In the Flemish Community of Belgium, the responses relate to research projects commissioned by the Ministry of Education and Training, not formal education policies or legislation.
Source: OECD (2022[41]) Strength through Diversity Policy Survey 2022.
Even though the concept of intersectionality is complex and multidimensional (Hancock, 2007[117]), an intersectional approach to policy making is important to promote equity and inclusion in education. Research and policies addressing single dimensions of diversity may not identify, reflect or address the needs of individuals with intersecting identities. Consequently, policies targeted at separate dimensions of diversity without an intersectional lens may not be able to address adequately issues that they were meant to solve. For instance, students with an immigrant background can also come from a minority ethnic background and can face language barriers, victimisation due to their ethnicity and stereotyping resulting from their immigrant heritage. These challenges need to be addressed comprehensively in order to fully include students into the education system (Varsik and Gorochovskij, Forthcoming[110]).
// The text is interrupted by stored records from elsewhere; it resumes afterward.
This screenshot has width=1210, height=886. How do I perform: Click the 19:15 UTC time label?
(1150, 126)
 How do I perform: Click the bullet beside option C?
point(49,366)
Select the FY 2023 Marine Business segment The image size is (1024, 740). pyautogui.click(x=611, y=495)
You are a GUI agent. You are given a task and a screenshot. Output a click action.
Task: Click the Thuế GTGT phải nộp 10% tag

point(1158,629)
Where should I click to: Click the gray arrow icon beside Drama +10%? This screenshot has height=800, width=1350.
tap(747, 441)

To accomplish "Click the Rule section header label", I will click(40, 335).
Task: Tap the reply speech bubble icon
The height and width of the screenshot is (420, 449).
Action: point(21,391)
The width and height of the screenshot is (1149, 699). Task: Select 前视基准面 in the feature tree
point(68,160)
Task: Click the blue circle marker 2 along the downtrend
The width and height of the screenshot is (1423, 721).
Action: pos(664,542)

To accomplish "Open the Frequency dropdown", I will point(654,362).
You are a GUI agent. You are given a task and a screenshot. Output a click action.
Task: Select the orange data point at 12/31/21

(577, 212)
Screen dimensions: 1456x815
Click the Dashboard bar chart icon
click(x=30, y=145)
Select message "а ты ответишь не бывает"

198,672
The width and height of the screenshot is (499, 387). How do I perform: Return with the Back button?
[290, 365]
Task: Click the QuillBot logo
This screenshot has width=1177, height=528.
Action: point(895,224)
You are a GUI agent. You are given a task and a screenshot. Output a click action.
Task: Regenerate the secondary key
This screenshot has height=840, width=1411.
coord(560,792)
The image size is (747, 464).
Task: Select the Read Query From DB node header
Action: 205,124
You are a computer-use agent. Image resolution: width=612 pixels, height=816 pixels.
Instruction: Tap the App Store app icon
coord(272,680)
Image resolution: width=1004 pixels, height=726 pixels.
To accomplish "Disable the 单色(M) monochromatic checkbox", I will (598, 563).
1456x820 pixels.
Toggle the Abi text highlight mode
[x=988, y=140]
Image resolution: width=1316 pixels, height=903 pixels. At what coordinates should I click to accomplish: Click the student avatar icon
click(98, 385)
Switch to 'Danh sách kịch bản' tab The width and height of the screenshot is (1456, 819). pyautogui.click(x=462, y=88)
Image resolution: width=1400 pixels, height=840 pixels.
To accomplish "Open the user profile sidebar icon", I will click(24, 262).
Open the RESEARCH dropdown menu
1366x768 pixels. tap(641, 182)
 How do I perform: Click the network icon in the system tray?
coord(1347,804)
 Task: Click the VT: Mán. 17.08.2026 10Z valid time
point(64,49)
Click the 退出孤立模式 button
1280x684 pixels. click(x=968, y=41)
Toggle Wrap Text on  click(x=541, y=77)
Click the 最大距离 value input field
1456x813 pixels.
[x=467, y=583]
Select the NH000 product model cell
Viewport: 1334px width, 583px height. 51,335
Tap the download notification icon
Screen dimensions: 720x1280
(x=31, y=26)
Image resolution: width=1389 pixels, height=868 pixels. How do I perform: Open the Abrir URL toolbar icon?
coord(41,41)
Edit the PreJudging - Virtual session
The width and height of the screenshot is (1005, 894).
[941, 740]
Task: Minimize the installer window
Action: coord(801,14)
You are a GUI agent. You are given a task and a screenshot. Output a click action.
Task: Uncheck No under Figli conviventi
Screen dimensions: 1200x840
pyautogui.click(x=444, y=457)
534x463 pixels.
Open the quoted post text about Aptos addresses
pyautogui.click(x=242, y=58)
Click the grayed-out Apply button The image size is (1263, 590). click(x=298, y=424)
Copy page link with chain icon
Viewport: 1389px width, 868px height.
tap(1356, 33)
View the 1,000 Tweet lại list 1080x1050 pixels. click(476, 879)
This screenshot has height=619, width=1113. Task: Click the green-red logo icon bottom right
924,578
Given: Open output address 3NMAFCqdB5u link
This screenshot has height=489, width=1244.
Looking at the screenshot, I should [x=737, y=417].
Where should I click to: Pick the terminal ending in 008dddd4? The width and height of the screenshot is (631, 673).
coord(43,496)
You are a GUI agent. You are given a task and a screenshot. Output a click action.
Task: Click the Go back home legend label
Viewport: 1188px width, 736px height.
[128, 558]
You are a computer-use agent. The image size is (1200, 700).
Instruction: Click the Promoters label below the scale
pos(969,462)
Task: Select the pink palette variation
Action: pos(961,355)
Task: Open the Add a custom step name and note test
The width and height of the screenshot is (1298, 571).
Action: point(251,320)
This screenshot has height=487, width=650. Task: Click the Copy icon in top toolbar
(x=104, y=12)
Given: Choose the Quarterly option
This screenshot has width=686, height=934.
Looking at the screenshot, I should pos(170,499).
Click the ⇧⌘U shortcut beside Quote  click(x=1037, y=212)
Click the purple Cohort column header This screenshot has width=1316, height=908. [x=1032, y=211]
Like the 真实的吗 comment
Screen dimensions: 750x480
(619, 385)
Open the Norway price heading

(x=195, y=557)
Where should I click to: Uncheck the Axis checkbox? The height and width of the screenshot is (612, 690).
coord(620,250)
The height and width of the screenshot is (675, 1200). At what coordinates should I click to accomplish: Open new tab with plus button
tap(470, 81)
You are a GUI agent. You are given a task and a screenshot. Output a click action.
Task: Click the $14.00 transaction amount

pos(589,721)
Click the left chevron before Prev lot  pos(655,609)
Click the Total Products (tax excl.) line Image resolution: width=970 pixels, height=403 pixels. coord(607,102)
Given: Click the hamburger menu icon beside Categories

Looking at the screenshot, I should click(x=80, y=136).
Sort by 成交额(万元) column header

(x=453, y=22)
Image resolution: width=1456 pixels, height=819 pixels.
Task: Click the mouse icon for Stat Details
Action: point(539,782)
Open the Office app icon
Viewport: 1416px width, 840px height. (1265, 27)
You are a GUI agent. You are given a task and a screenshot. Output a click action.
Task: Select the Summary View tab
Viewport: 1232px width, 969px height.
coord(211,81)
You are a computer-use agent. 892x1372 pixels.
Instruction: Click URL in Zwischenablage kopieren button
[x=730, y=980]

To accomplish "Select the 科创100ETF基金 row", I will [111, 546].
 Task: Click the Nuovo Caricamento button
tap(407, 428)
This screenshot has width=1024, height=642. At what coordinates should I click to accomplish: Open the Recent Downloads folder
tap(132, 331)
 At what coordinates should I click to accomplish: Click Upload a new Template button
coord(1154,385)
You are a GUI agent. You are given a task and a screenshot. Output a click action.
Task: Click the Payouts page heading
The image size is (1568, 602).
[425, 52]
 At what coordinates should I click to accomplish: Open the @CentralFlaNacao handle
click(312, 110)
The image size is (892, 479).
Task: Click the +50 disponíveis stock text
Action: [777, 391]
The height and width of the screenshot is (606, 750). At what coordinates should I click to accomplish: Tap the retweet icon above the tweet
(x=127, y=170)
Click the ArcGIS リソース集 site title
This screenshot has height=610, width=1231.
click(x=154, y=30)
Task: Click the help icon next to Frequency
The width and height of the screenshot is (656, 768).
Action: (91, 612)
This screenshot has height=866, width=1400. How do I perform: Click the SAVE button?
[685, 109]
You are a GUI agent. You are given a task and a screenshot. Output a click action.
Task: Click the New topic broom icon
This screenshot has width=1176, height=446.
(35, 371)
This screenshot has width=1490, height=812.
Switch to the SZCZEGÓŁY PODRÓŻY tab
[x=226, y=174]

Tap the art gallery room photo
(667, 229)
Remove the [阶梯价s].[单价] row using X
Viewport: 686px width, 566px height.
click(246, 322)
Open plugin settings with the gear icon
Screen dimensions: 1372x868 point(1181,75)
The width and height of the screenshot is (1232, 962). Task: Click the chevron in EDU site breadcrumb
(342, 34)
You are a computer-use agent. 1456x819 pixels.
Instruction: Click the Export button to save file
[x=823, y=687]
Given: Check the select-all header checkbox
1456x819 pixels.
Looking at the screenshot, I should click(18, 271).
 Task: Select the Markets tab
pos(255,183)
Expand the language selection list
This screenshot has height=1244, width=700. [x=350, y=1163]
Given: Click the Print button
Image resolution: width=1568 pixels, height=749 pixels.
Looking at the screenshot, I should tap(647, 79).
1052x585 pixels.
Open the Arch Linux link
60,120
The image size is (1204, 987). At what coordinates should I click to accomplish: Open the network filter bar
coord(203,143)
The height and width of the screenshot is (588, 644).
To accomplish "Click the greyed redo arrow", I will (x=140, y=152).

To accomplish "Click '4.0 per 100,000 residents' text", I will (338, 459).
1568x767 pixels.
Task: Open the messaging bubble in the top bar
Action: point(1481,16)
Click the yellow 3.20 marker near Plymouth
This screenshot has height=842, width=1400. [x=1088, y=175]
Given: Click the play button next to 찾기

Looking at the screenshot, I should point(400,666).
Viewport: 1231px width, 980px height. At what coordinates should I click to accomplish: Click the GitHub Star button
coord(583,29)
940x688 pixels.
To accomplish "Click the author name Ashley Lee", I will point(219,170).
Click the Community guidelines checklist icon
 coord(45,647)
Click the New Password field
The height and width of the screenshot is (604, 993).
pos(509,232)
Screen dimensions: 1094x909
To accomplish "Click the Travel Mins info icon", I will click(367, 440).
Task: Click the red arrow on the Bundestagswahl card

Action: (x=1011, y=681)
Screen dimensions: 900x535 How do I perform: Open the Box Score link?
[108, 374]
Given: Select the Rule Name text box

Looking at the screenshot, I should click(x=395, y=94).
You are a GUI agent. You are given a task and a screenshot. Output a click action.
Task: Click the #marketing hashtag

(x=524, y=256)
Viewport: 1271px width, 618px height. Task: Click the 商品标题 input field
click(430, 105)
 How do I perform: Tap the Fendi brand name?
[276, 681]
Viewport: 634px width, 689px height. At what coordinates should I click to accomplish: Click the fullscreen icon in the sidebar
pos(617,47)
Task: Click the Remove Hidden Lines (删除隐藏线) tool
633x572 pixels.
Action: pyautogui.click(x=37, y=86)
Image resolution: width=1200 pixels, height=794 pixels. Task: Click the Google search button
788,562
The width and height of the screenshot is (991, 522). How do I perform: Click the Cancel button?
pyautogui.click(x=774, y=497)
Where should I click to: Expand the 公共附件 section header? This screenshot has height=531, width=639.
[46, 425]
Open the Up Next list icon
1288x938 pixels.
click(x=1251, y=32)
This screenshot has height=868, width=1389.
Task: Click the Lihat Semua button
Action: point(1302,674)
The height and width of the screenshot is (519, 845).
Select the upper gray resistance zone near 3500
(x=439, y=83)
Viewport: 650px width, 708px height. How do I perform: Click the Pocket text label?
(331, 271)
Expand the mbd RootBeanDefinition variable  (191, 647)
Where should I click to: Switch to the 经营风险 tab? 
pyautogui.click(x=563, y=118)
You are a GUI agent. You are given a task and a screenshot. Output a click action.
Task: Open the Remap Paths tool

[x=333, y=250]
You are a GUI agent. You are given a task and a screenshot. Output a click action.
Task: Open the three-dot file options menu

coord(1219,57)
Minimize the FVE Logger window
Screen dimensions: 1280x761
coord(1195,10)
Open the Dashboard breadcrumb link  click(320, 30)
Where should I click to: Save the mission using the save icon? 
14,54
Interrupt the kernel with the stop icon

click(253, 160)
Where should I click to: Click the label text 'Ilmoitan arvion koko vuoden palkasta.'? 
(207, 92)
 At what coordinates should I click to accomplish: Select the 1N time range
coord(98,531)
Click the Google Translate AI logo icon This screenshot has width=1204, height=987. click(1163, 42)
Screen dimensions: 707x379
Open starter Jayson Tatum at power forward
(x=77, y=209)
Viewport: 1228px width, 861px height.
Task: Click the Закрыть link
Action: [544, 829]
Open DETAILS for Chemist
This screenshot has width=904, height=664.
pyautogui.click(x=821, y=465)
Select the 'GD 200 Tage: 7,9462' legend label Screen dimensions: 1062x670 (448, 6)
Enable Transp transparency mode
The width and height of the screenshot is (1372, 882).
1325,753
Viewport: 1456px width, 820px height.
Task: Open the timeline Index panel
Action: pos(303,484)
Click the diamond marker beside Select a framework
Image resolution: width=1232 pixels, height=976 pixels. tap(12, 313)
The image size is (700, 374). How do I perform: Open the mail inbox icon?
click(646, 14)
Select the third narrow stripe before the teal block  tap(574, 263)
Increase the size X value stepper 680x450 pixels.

An intersectional approach also requires that marginalised groups be included within policy discussions and thus has the potential to transform the policy-making process through making policy makers more conscious of lived experiences (Hankivsky and Cormier, 2011[113]). In addition, an intersectional approach encourages considerations of micro- and macro-level influences that shape individuals’ experiences (Bowleg, 2012[112]). Looking at socio-structural factors can transform research to explicitly consider the role of systemic factors for individual outcomes. Such a focus on structural factors can also encourage interventions on a structural level, rather than just addressing issues on the individual or group-level (Varsik and Gorochovskij, Forthcoming[110]).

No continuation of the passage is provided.